«Gravemente lesiva della dignità dei messinesi». “Vento dello Stretto”, l’Associazione “Amici del Museo”,Fare Verde ONLUS e il network “ZDA-Zona d’Arte Zona Falcata”, insieme al Dott. Franz Riccobono e all’ Arch. Nino Principato, riassumono così il significato della riproduzione del dipinto “Allegoria della restituzione di Messina alla Spagna”, in una lettera indirizzata al presidente del Consiglio Comunale di Messina, Emilia Barrile, e al presidente della VIII Commissione Consiliare “Cultura” del Comune di Messina,
Piero Adamo.
Il quadro, che da più di vent’anni si trova esposto su una parete della Sala del Consiglio Comunale di Palazzo Zanca e il cui originale si conserva al Museo del Prado di Madrid, fu dipinto nell’anno in cui si concluse la rivolta antispagnola, scoppiata a Messina tra il 1674 e il 1678. Il ritorno degli Spagnoli in città determinò tra l’altro la sottrazione di ben 1426 pergamene che documentavano la storia civile e i privilegi concessi alla città a partire dall’epoca normanna, che ancora oggi si trovano in Spagna.
Messina è allegoricamente raffigurata al centro del dipinto in sembianze di donna con in testa una corona a tre torri, antico emblema civico, e nuda perché spogliata di tutti i suoi privilegi, che invoca clemenza alla Spagna, anch’essa in sembianze femminili mentre rientra in possesso della corona e della città.
La Città ribelle, poi domata, venne dichiarata dalla Spagna “morta civilmente” ed ebbe soppresse tutte le sue Istituzioni civiche che l’avevano resa opulenta e famosa in tutta Europa: la Zecca, il Senato, l’Università, l’Ordine dei Cavalieri della Stella… ecc.
«E’ evidente che un’opera con tale significato non può e non deve trovare posto nella sala del Consiglio Comunale della Città», scrivono i rappresentanti dei movimenti e delle associazioni che, ribadendo la posizione studiosi della storia della città, propongono che la stampa venga rimossa e sostituita dalla grande tela “La Battaglia della Darsena”, dipinta da Letterio Subba a metà ottocento.
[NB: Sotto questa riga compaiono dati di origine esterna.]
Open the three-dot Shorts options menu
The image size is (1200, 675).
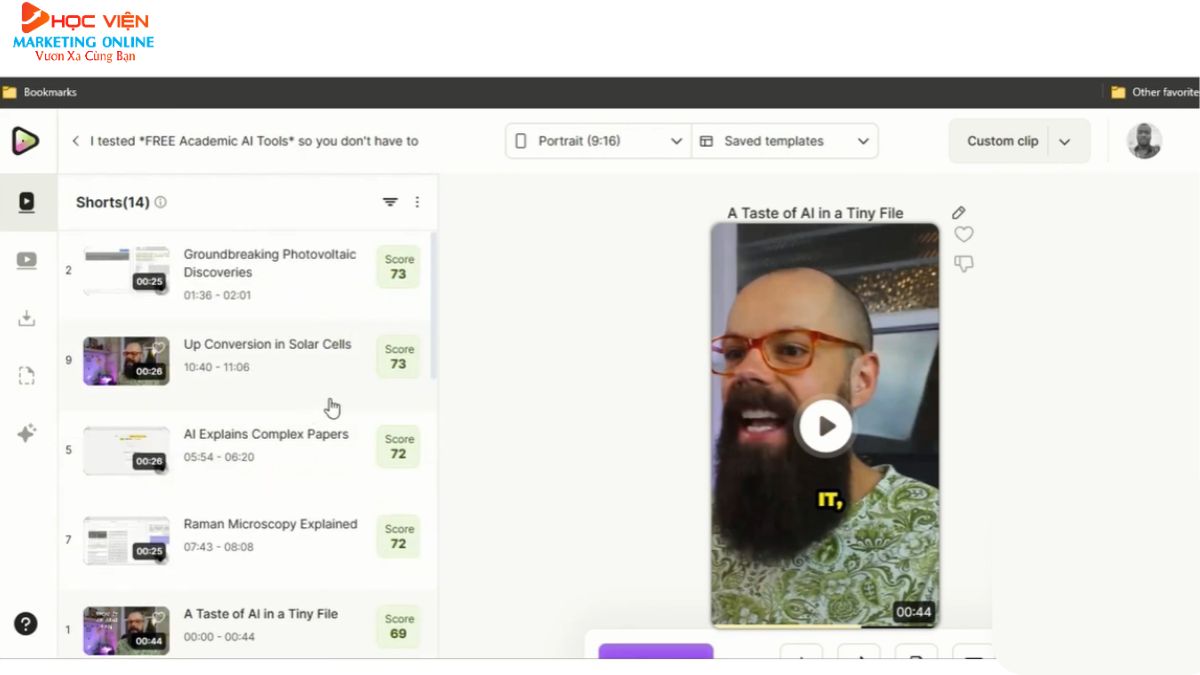pyautogui.click(x=417, y=202)
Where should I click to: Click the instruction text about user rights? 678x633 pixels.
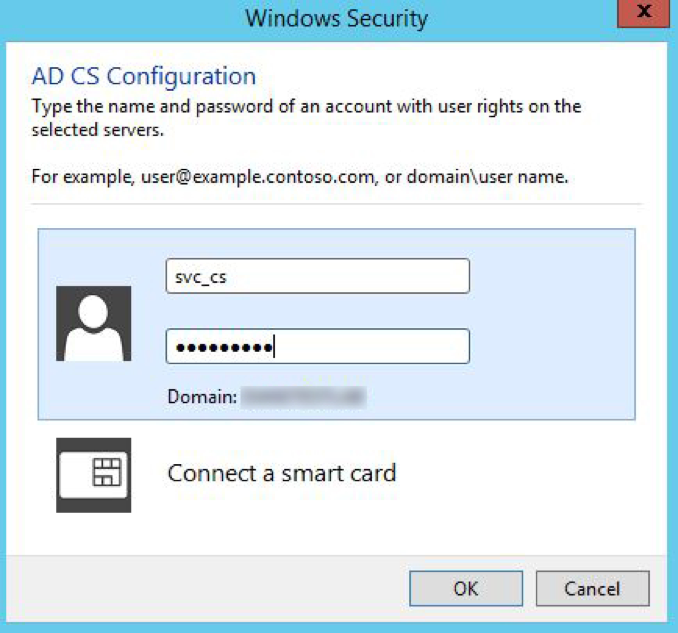[306, 118]
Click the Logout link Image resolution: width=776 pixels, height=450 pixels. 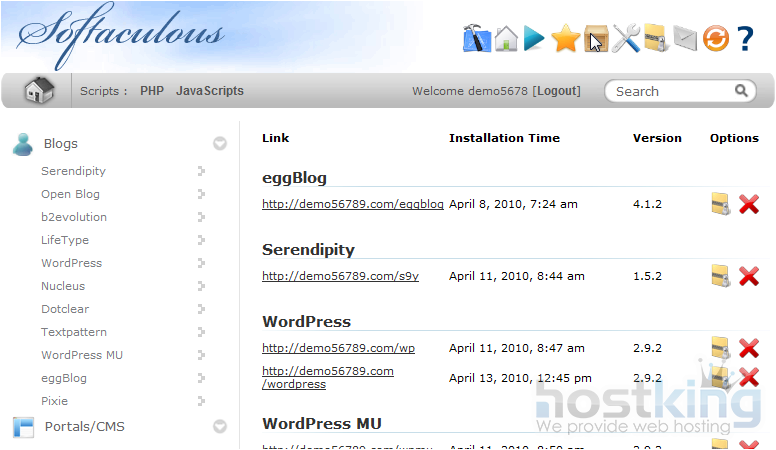[556, 91]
L’opera, che rientra nella collezioni del Museo Regionale “M. Accascina” di Messina, è attualmente in deposito temporaneo in una sala del Teatro Vittorio Emanuele di Messina.
«Anche il pannello di fronte ad “Allegoria della restituzione di Messina alla Spagna”», si legge nella nota, «seppur non oltraggioso ed infamante come il primo, certamente non merita di campeggiare nella sala del Civico Consesso. Ed infatti, quest’ultimo quadro – una stampa anch’essa di scarsa qualità – raffigura la “Inaugurazione del Parlamento a Palermo nel 1671” di Filippo Giannetto, evento importante ma che certamente poco ha a che vedere con la storia di Messina. In questo caso, lo spazio reso libero dalla sua rimozione potrebbe essere arricchito con la riproduzione dei cinque stemmi araldici che nei secoli hanno rappresentato la città, o, attraverso un concorso di idee, con un’opera che rappresenti la bellezza della Falce e la grandezza e le potenzialità di Messina come Città di mare e portuale».
All'iniziativa plaude anche l'associazione La Sicilia ai siciliani: "Suggeriamo che l’“Allegoria della restituzione di Messina alla Spagna” potrebbe essere sostituita da una raffigurazione del Vespro o delle V giornate di Messina". Contrarietà, invece, per ciò che concerne l'altro quadro: "L’associazione che sosterrà fino alla fine questa battaglia a fianco di tutti coloro che la porteranno avanti si trova tuttavia sorpresa nel vedere coinvolta la rimozione del quadro che rappresenta l’ “Apertura del Parlamento siciliano a Palermo” del 1671. Riteniamo, infatti, che questo quadro faccia parte della storia della nostra città poiché Messina ebbe un ruolo fondamentale nella nascita e nella rappresentanza di quello che è il parlamento più antico del mondo".